**SET TASKS**.
1. Answer these questions using the excerpt on productive capacities in developing countries, one line each:
(a) In which room, building and city does the excerpt place the event?
(b) Which three elements does the concept of productive capacities highlight interactions between?
(c) What two opposing positions does the excerpt say the debate over participation in the international division of labor has split into?
2. Duplicate everything in the listing from the line containing "Click the HRV" down to the end of the listing, including both of those ends. Leave the pictures out of your answer.

**EXCERPT**.
=====

23 - 25 February 2011
Room XXVI, Palais des Nations
Geneva

Using South-South linkages to build productive capacities in developing countries

There is a growing interest among policymakers, at both the national and international levels, in rethinking development strategy around the challenge of building productive capacities.

The concept carries a certain amount of analytical fuzziness but essentially highlights the critical interactions between capital accumulation, economic diversification and technological upgrading in promoting catch-up growth and structural transformation in developing countries.

From a policy perspective, the concept of productive capacities shifts the discussion from a narrow market-based focus on short-term allocative efficiency to dynamic and long-term changes at the firm and sectoral levels which can support rising productivity and living standards at the national level.

This discussion has often polarized between those in favour and those against the state "picking winners". This distorts the actual role of industrial policy in the development process and ignores how successful developing countries have used sectoral policies in combination with macro, trade and labour market policies in their development strategy.

For most developing countries, building productive capacities is closely linked to their participation in the international division of labour. But much like the industrial policy debate, this has also led to polarized policy positions between those in favour of import substitution industrialization and those calling for rapid opening up to international market competition.

This polarized choice set also distorts the actual experience with successful experiences of integration in to the global economy and simplifies the policy challenges involved in maximizing the gains from external integration.

The real challenge for developing countries from this perspective is how to use trade, investment and technology flows to support strong productivity growth, increased productive employment, and rising real wages without generating external imbalances and distortions that could upset the catch-up process.

=====

**GIVEN RECORDS**.
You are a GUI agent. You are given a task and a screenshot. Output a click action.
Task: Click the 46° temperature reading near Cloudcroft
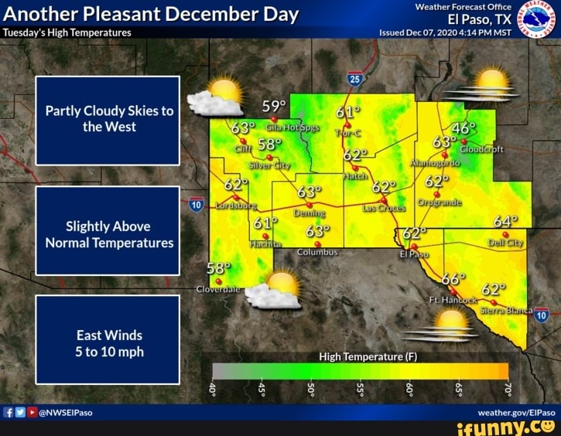pyautogui.click(x=464, y=128)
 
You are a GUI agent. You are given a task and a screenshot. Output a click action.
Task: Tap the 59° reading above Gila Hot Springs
pyautogui.click(x=273, y=106)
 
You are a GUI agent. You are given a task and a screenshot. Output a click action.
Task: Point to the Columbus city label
pyautogui.click(x=317, y=252)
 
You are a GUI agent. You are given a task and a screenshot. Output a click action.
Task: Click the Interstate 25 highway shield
pyautogui.click(x=354, y=79)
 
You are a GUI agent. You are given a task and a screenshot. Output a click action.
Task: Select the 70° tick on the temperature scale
pyautogui.click(x=508, y=388)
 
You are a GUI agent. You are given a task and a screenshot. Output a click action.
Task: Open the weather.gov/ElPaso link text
pyautogui.click(x=522, y=413)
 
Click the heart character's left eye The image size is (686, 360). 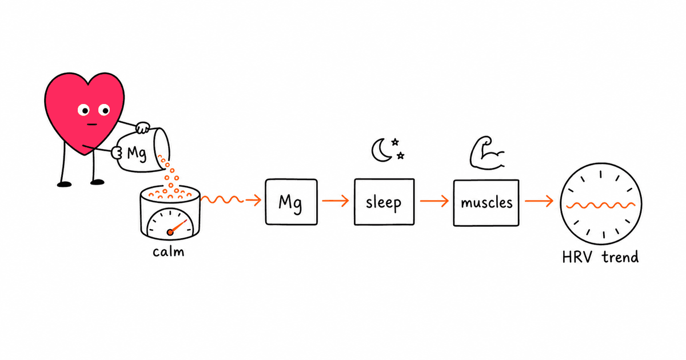coord(83,110)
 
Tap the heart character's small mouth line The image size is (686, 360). coord(92,125)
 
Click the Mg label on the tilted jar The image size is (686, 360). coord(137,154)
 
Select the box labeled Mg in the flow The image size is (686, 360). coord(291,202)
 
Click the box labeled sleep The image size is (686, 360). coord(384,202)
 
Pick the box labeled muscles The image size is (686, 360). coord(486,203)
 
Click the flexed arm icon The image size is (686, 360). coord(487,153)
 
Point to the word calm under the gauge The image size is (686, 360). coord(169,252)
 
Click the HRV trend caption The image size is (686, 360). coord(600,257)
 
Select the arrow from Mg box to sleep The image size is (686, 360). coord(336,201)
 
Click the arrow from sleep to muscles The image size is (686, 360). coord(434,201)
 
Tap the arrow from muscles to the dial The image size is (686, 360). coord(539,201)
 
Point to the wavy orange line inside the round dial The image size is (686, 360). coord(601,205)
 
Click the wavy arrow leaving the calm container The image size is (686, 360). coord(231,200)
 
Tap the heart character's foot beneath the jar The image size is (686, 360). coord(97,182)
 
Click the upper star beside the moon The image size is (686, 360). coord(395,142)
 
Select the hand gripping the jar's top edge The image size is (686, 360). coord(143,127)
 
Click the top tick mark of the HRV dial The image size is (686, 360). coord(601,174)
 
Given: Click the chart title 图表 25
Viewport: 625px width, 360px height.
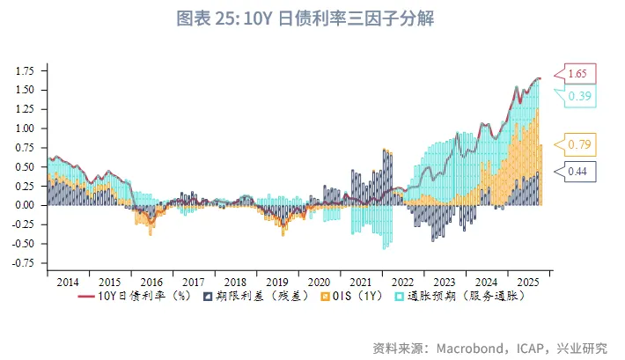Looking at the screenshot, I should [312, 18].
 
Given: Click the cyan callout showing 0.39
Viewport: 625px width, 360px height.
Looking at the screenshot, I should [579, 95].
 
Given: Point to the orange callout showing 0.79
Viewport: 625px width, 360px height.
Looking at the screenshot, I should [579, 144].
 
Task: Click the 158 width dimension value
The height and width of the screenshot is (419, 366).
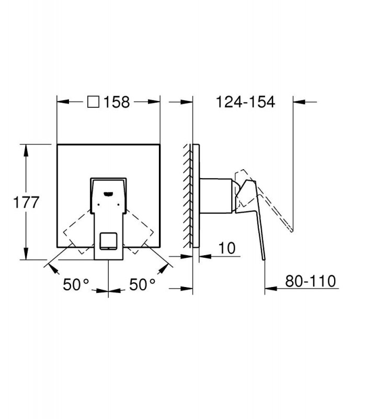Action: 117,102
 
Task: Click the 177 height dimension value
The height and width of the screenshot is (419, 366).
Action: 26,202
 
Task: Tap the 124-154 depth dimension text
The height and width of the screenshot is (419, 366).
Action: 245,102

=====

**ANSWERS PROVIDED**.
1.
(a) Room XXVI, Palais des Nations, Geneva.
(b) Capital accumulation, economic diversification and technological upgrading.
(c) Those in favor of import substitution industrialization and those calling for rapid opening up to international market competition.

2.
Click the HRV trend caption The image size is (686, 360). coord(600,257)
 
Select the arrow from Mg box to sleep The image size is (686, 360). coord(336,201)
 
Click the arrow from sleep to muscles The image size is (686, 360). coord(434,201)
 
Tap the arrow from muscles to the dial The image size is (686, 360). coord(539,201)
 
Point to the wavy orange line inside the round dial The image size is (686, 360). coord(601,205)
 
Click the wavy arrow leaving the calm container The image size is (686, 360). coord(231,200)
 
Tap the heart character's foot beneath the jar The image size is (686, 360). coord(97,182)
 
Click the upper star beside the moon The image size is (686, 360). coord(395,142)
 
Select the hand gripping the jar's top edge The image size is (686, 360). coord(143,127)
 
Click the top tick mark of the HRV dial The image size is (686, 360). coord(601,174)
 
Given: Click the chart title 图表 25
Viewport: 625px width, 360px height.
Looking at the screenshot, I should [312, 18].
 
Given: Click the cyan callout showing 0.39
Viewport: 625px width, 360px height.
Looking at the screenshot, I should [579, 95].
 
Given: Point to the orange callout showing 0.79
Viewport: 625px width, 360px height.
Looking at the screenshot, I should [579, 144].
 
Task: Click the 158 width dimension value
The height and width of the screenshot is (419, 366).
Action: 117,102
 
Task: Click the 177 height dimension value
The height and width of the screenshot is (419, 366).
Action: 26,202
 
Task: Tap the 124-154 depth dimension text
The height and width of the screenshot is (419, 366).
Action: 245,102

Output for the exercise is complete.